WORK TO COMPLETE
**A.** In the Your Say piece, what failure rate for KM initiatives does Edmond Mellina say studies have found?
**B.** Output the entries from the line containing "The height and" through the end of the entries as a Markdown table with the columns Row and Line, leaving out blank lines and the pictures.

Your Say: KM and change management

KM practitioners readily accept the centrality of cultural issues in KM, yet few businesses set out to actively manage the change that effective knowledge management entails. Simon Lelic talks to representatives from FBC, Perceptor, Strategy Partners, Transitus and Xerox, and assesses the importance of the change-management aspects of KM, outlining a number of techniques that companies can use to facilitate a shift in working practices.

It has become something of a truism to describe knowledge management as primarily a cultural construct. Everyone involved with the discipline will have at one time or another heard the idea that KM is 80 per cent culture and 20 per cent technology, or some variation thereof. As Andrea Thompson, managing director of Perceptor, puts it, “Knowledge management is a culture shift. It is about transforming the way a company does business. It is about encouraging cross-functional working and improving individual performance for the benefit of the employee, the company and ultimately the customer.” As such, and as with any initiative that seeks to fundamentally alter the way people work, the ability to manage that change effectively is crucial to the ongoing success of your knowledge-management programme. Companies that fail to address the change-management issues that underpin KM will find knowledge management rapidly becomes an added, unwanted responsibility that employees are more than happy to ignore.

According to Jim Bair, senior vice president of Strategy Partners International, most practitioners are well aware of this imperative, but still organisations tend to act as if change were a one-shot deal, ending with the completion of the programme. Indeed, there is a consensus among this month’s Your Say participants that change-management issues have not received nearly enough attention in the past. “I think a lot of programmes put tools in place, announce an intention to become more KM active, perhaps appoint someone as a leader and then wait to see what happens,” says Dan Holtshouse, director of corporate business strategy at Xerox. Edmond Mellina, president of Transitus Management Consulting, notes the number of studies that put the failure rate of KM initiatives at somewhere between 60-80 per cent, a similar figure to that of other change programmes. “Various studies have concluded that the reasons change efforts fail are overwhelmingly related to a lack of attention given to the people dynamics,” he says. “When asked what they would do differently next time, most organisations say they would begin their change-management activities earlier, instead of viewing them as an add-on or an afterthought.”

INPUT ROWS
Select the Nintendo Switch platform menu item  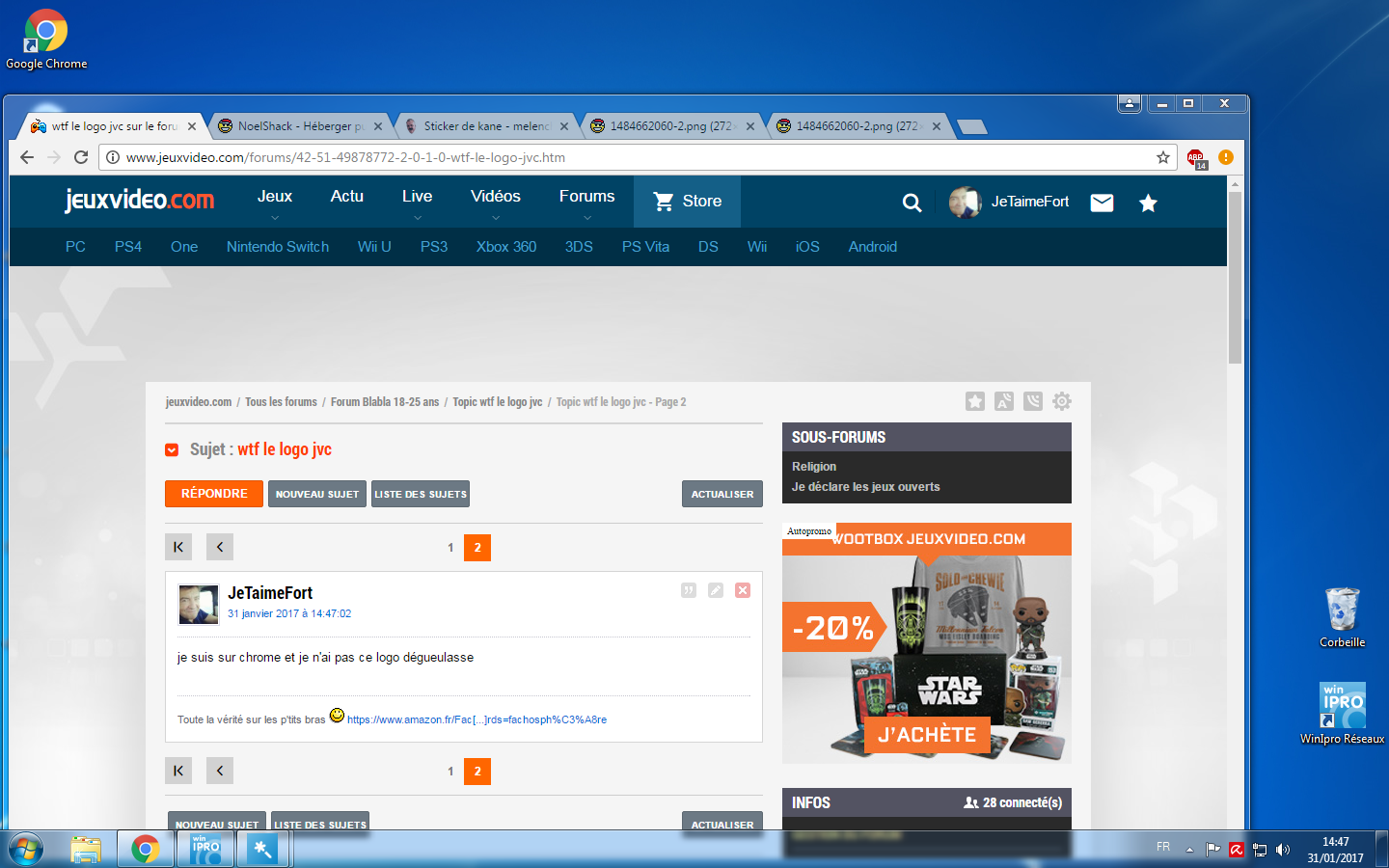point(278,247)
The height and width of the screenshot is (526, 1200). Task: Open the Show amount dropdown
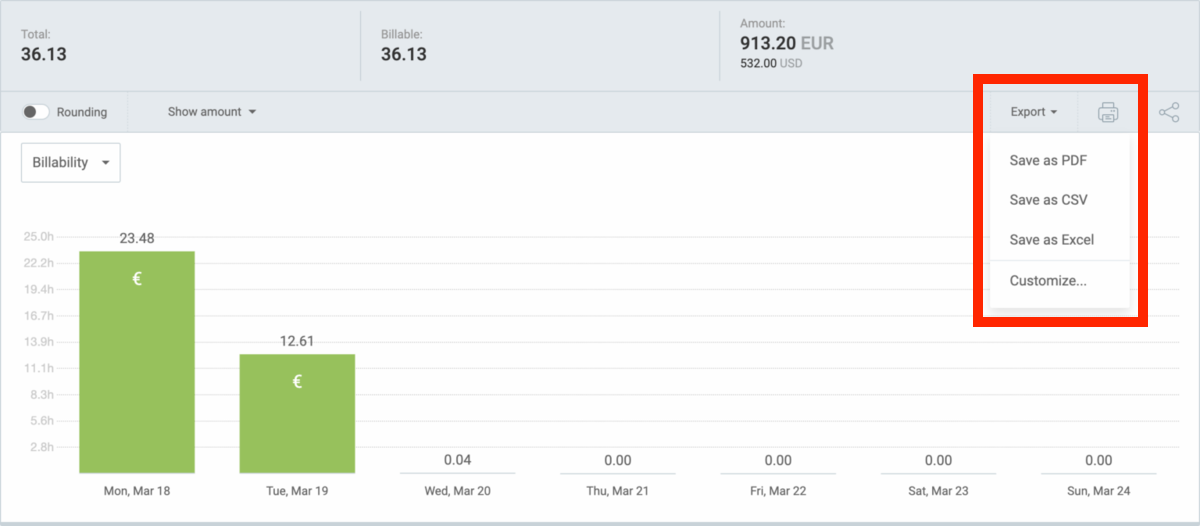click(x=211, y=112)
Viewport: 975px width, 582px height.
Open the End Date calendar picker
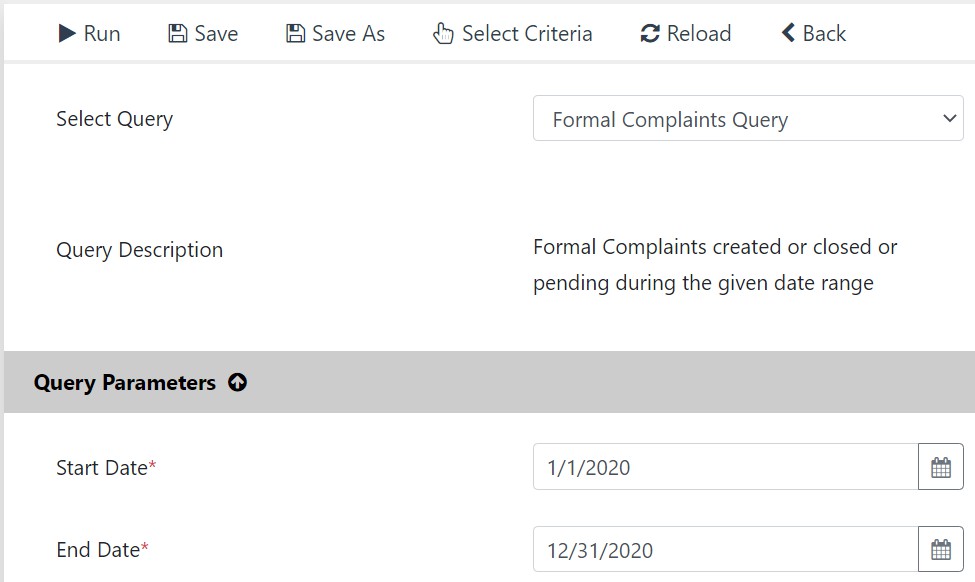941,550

WRITTEN RESPONSES
**A.** Somewhere between 60-80 per cent.

**B.**
| Row | Line |
|---|---|
| 1 | The height and width of the screenshot is (526, 1200). Task: Open the Show amount dropdown |
| 2 | click(x=211, y=112) |
| 3 | Viewport: 975px width, 582px height. |
| 4 | Open the End Date calendar picker |
| 5 | 941,550 |